Nigeria: deux Etats du Sud veulent introduire un pass vaccinal

AFRICA RADIO

31 août 2021 à 16h06 par AFP

Deux Etats du Sud du Nigeria veulent rendre la vaccination obligatoire pour accéder aux lieux publics et aux rassemblements, afin d'accélérer la campagne de vaccination contre le Covid-19 dans le pays le plus peuplé d'Afrique.

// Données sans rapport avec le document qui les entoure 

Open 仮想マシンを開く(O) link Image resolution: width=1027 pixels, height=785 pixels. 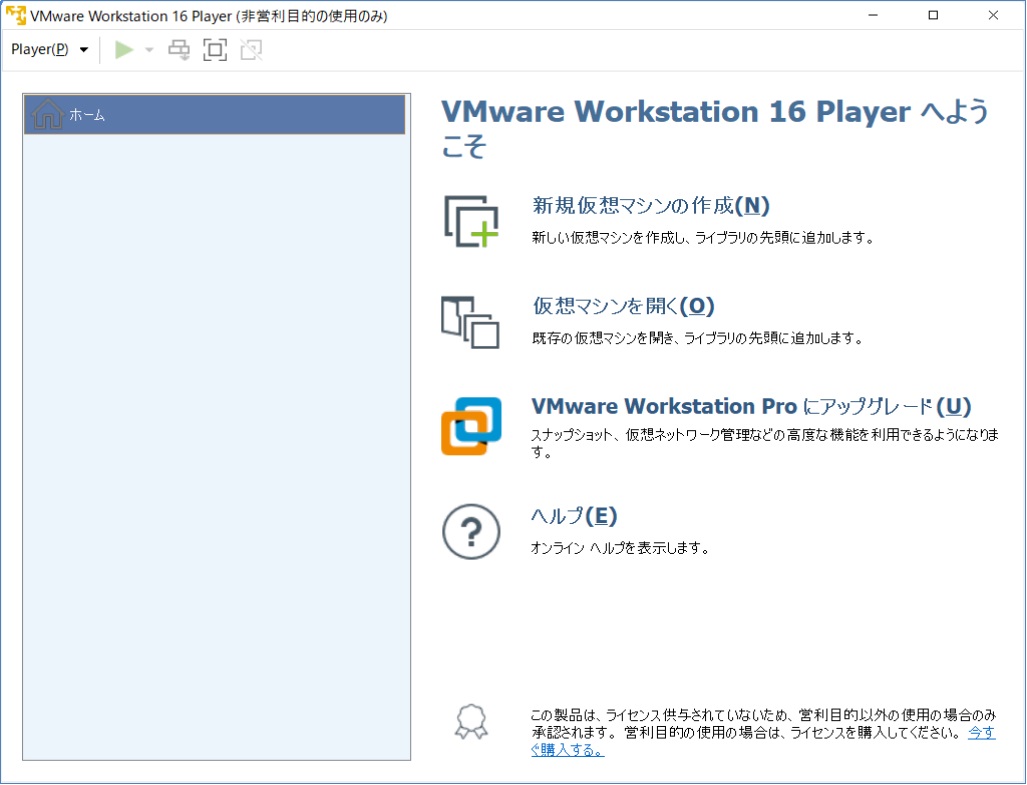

Pour endiguer la recrudescence de l'épidémie, plusieurs pays européens ont déjà introduits des pass sanitaires ou des passeports vaccinaux qui ont déclenché des protestations en France et en Italie ces dernières semaines. L'introduction de mesures similaires au Nigeria sera compliquée dans un pays qui a reçu moins de 10 millions de doses de vaccin pour une population de plus de 200 millions d'habitants. La semaine dernière, le gouverneur de l'Etat d'Edo, Godwin Obaseki, a donné aux habitants jusqu'à mi-septembre pour se faire vacciner, sous peine de se voir interdire l'accès à certains lieux, notamment les banques, les réceptions privées, les églises et les mosquées. "Nous avons pris des dispositions adéquates avec les agences de sécurité pour empêcher toute personne ne possédant pas de carte de vaccination d'accéder à ces lieux", a déclaré M. Obaseki. Mais lundi, seules 2,8 millions de personnes avaient reçu une première dose dans tout le pays, selon l'agence nationale en charge du programme de vaccination (NPHCDA), qui a salué "l'exemple montré par le gouverneur de l'Etat d'Edo" pour pousser la population à se faire vacciner. Suite à l'annonce du gouverneur, des manifestants ont protesté lundi dans les rues de Benin City, la capitale de l'Etat, en brandissant des banderoles et en scandant des slogans antivaccins. Le Nigeria a enregistré officiellement 191.805 infections et 2.455 décès depuis février 2020, mais les chiffres réels sont probablement bien plus élevés, en partie à cause des faibles taux de dépistage. Un autre Etat du Sud du Nigeria, Ondo, a également donné deux semaines aux habitants pour se faire vacciner. "La preuve de la vaccination sera la condition pour accéder aux lieux publics, aux églises, aux mosquées", a déclaré le ministre de l'Information de l'Etat, Donald Ojogo, aux médias locaux.